GNOME Bugzilla – Bug 313583
Update Unicode tables to Unicode 4.1
Last modified: 2011-02-18 15:49:11 UTC
I'm attaching patch to update glib's data and test tables to Unicode 4.1. Pango 1.10 contains Unicode 4.1 data, so would be good to have Glib with 4.1 too.
Created attachment 50753 [details] [review] Unicode 4.1 patch The patch adds 5 entries to the Line Breaking enum, and updates the data files. No code changes other than the enum.
Note that this patch breaks Pango: Pango-ERROR **: file break.c: line 780 (pango_default_break): assertion failed: (IN_BREAK_TABLE (break_type)) I'm working on a patch for Pango, but the fact that it breaks older Pangos is a bit, well...
Behdad, the pango patch should make sure that it prevents similar problems in the future. And the glib patch should probably add a warning to the docs, that the enumerations might grow due to additions in future Unicode versions.
Thanks Matthias. Safety patch for pango: bug #313857
Created attachment 50933 [details] [review] requested warning patch Tiny patch to add a warning to the docs about future additions and recommending to regard unknown values as G_UNICODE_BREAK_UNKNOWN.
Thank you very much for your bug report ! However, I was not able to reproduce this bug. I applied the unicode 4.1 patch to glib HEAD and it didn't break pango as you describe in your comments. Can you please tell us what program trigger the issue ? Also, could you please specify the glib version that is affected ?
All glib versions are affected. The bug triggers whenever a Korean Hangul character is tried to be rendered, since they are the characters that use the newly defined G_UNICODE_BREAK_* types. Just run ./pango-*view ./HELLO.utf8 in pango/examples and you get the abort. Bug 313857 contains a patch for Pango to not abort. Bug 313907 contains a patch for Pango to use the new line-breaking types.
Thank you very much. I reproduced the bug, applied your fixes to my working copies and it works great.
I chose to set GNOME Version to 2.11/2.12 even if we are in string freeze since there is no next version in the GNOME Version list box.
Forget my GNOME Version problem, I was triaging two bugs at the same time, and choose the wrong GNOME Version for this one. Sorry.
Behdad, whats the status of this ? I would actually like the warning to be added to the api docs, not just in a comment in the header.
I guess we should probably not do this on the stable branch, to avoid breaking pango, but we should do it soon in HEAD.
Created attachment 52681 [details] [review] warning patch for docs Ah, sorry, thought gtkdoc picks up the doc from the comments. This patches docs now.
The three patches together do the job. We have already applied fix to pango to not break (not released though), but yes, HEAD only should be fine. Can be applied IMO.

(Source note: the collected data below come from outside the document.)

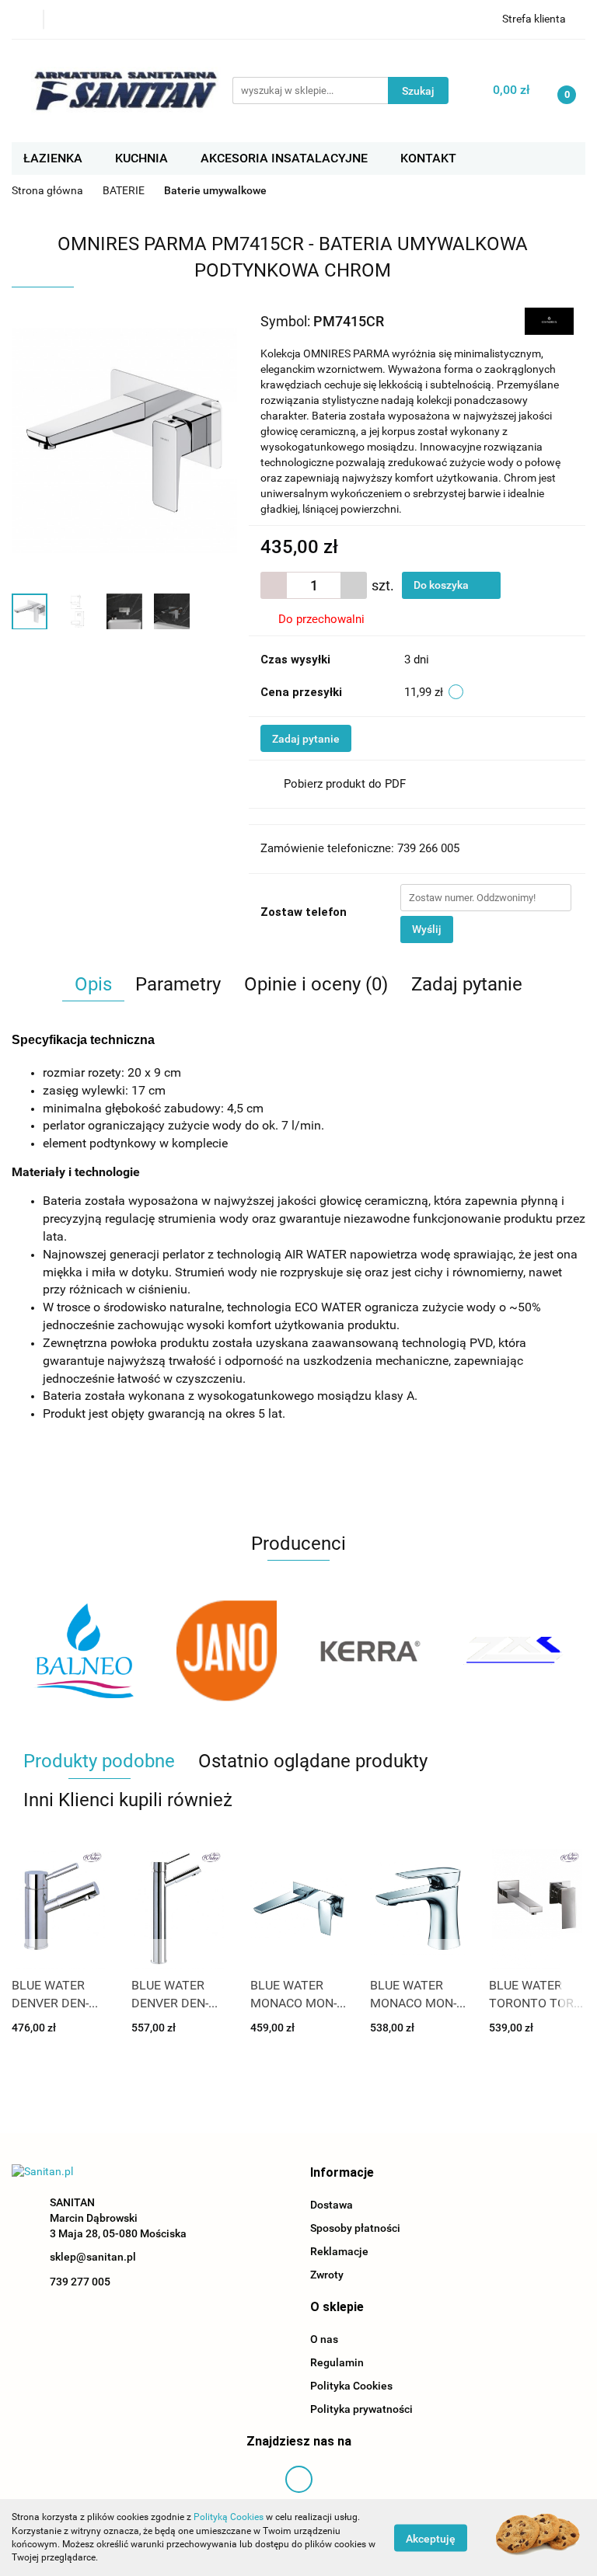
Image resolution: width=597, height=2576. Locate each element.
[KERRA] (227, 1651)
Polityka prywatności (361, 2409)
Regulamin (337, 2362)
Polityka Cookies (351, 2385)
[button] (342, 2173)
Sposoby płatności (355, 2228)
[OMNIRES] (549, 320)
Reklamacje (339, 2251)
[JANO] (83, 1651)
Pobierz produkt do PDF (345, 784)
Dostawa (331, 2204)
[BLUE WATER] (514, 1651)
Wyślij (427, 929)
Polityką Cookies (229, 2517)
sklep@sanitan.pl (93, 2257)
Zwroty (327, 2274)
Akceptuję (431, 2538)
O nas (324, 2339)
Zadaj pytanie (306, 739)
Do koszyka (442, 585)
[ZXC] (370, 1651)
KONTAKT (428, 158)
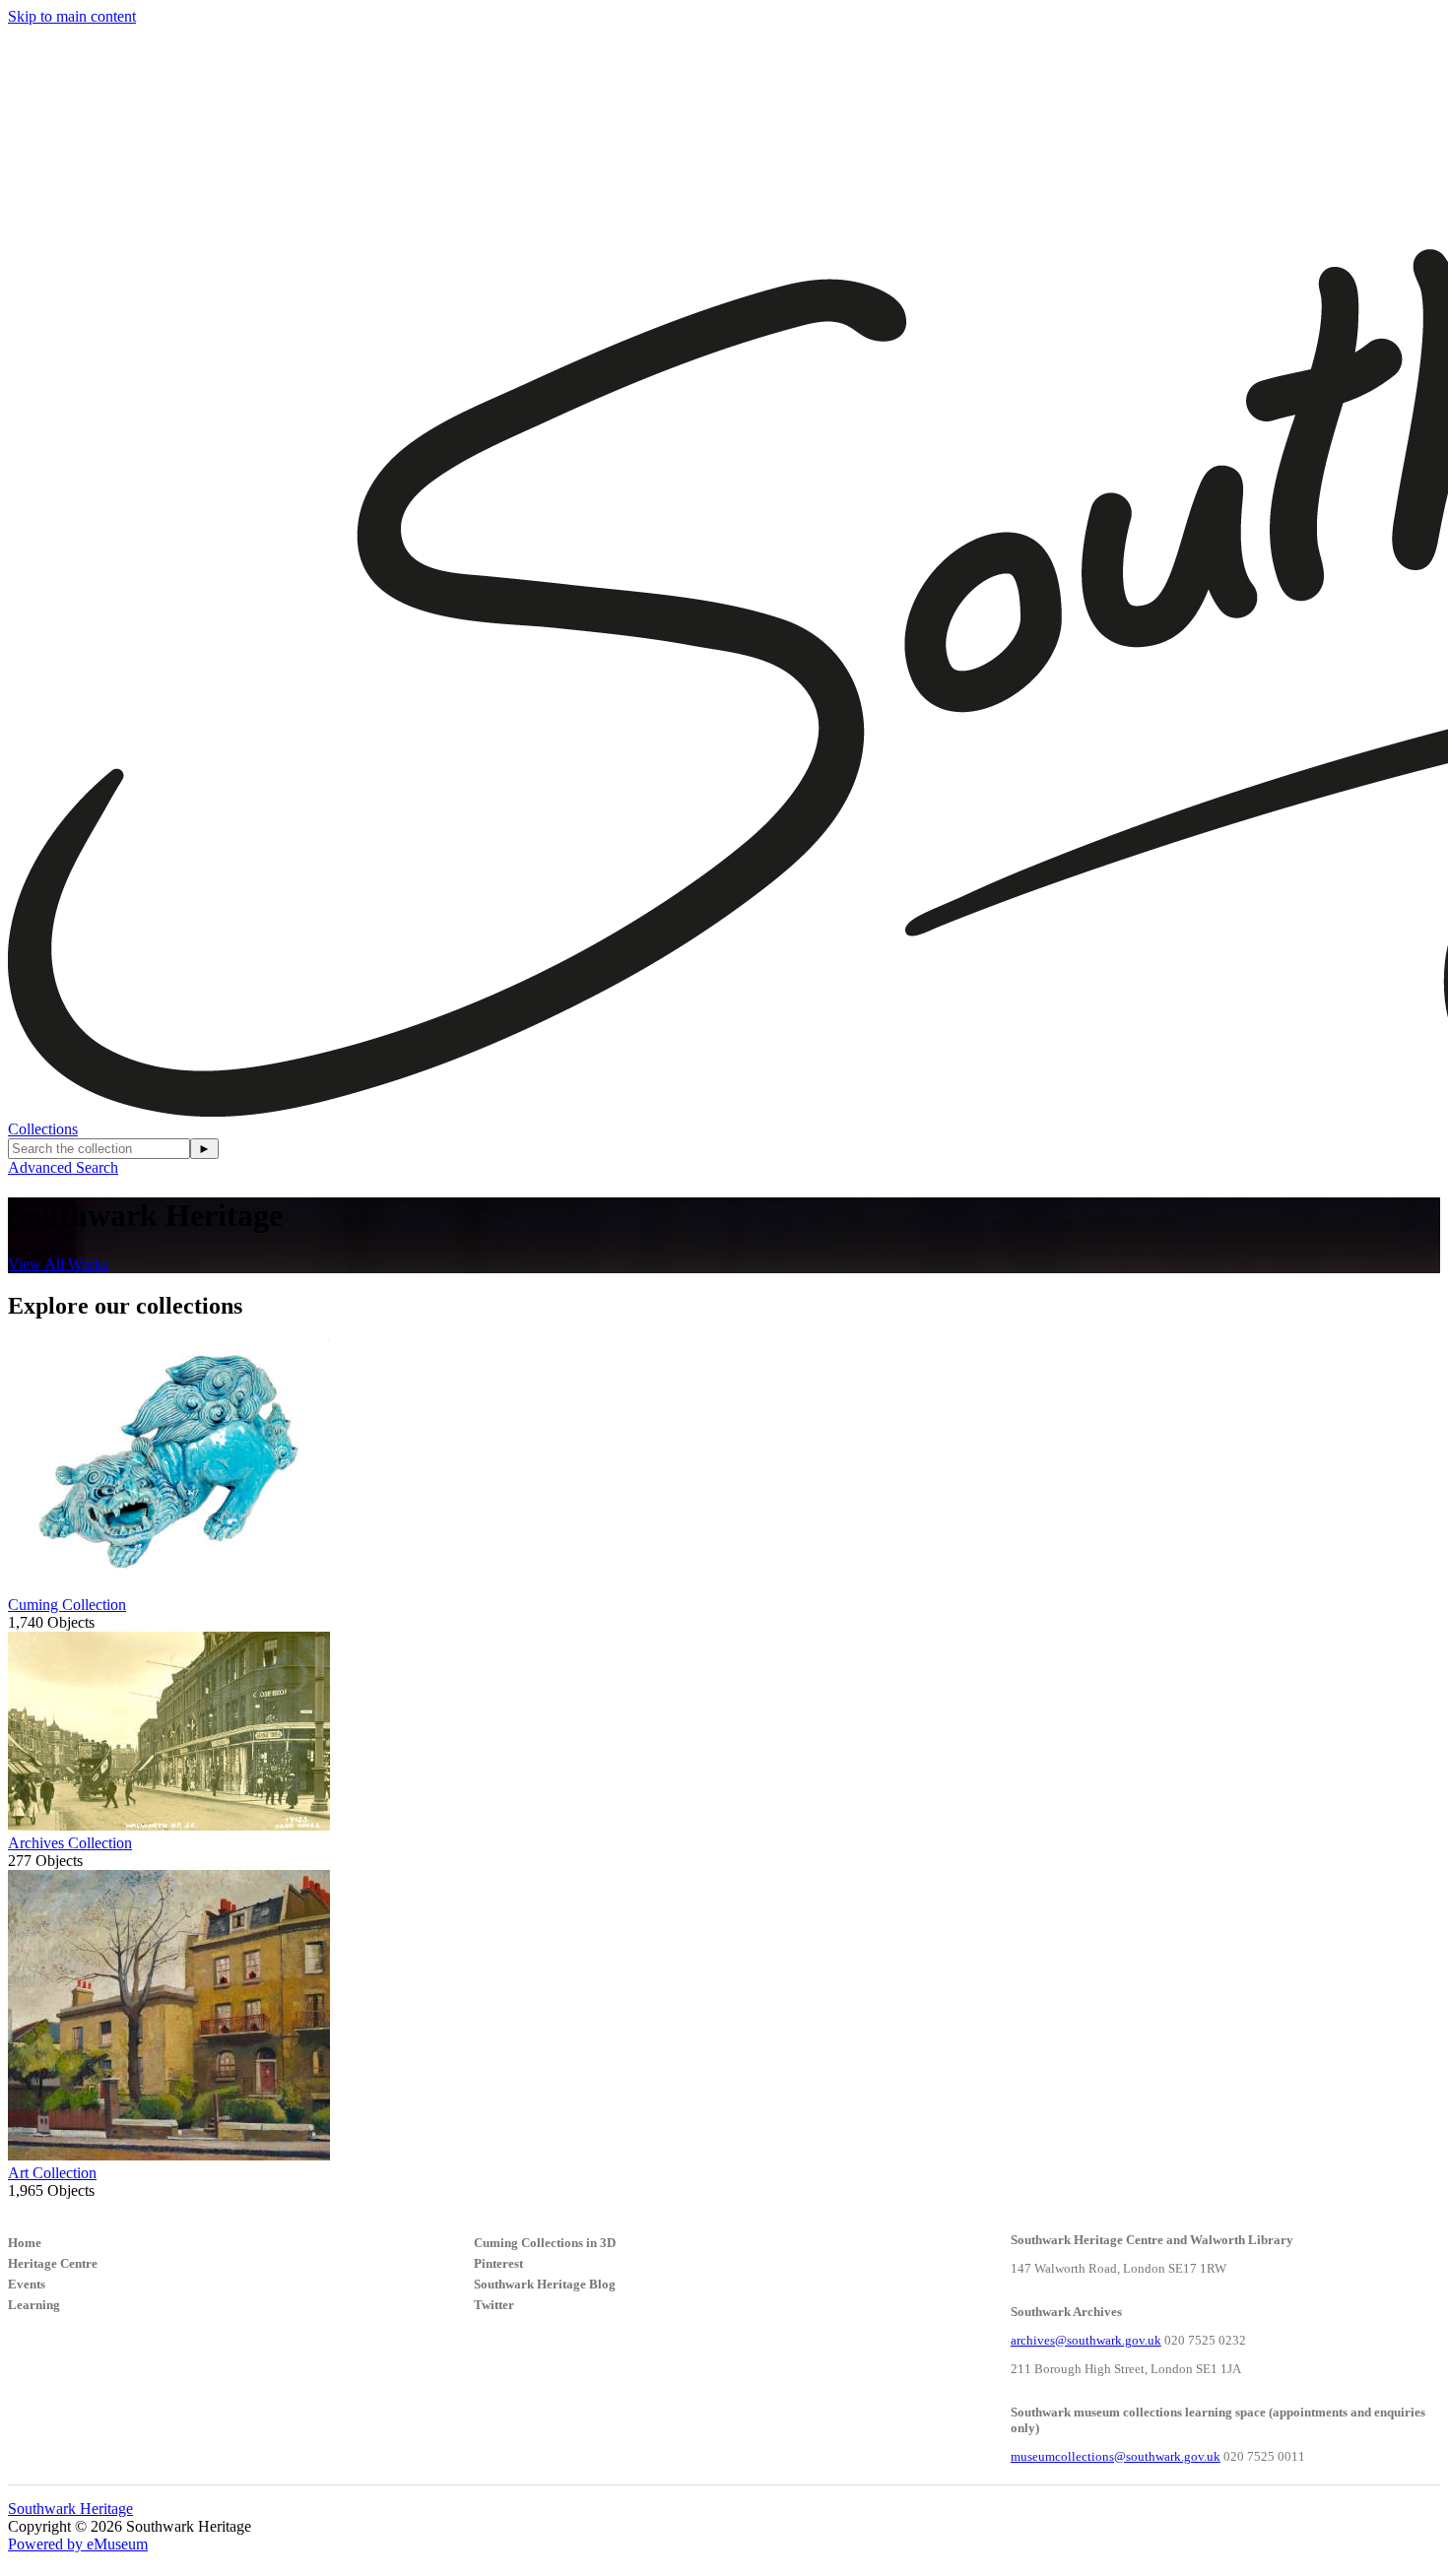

I would like to see a paragraph added in the long description of unicode.sgml which spells out the supported Unicode versions. Something like " GLib 2.8 supports Unicode 4.0, GLib 2.10 supports Unicode 4.1." And maybe explain a little bit where these version differences may show up in the API. Can you commit it to had with that extra documentation, Behdad ?
Sure. Later today.
Committed after reworking the documentation, and updating the enum values in the docs too. 2005-10-01 Behdad Esfahbod <behdad@gnome.org> * docs/reference/glib/tmpl/unicode.sgml: * glib/gen-unicode-tables.pl: * glib/gunibreak.h: * glib/gunichartables.h: * glib/gunicode.h: * tests/casefold.txt: * tests/casemap.txt: Updated to Unicode 4.1. There are five new GUnicodeBreakType types. That may break some applications, like Pango <= 1.10.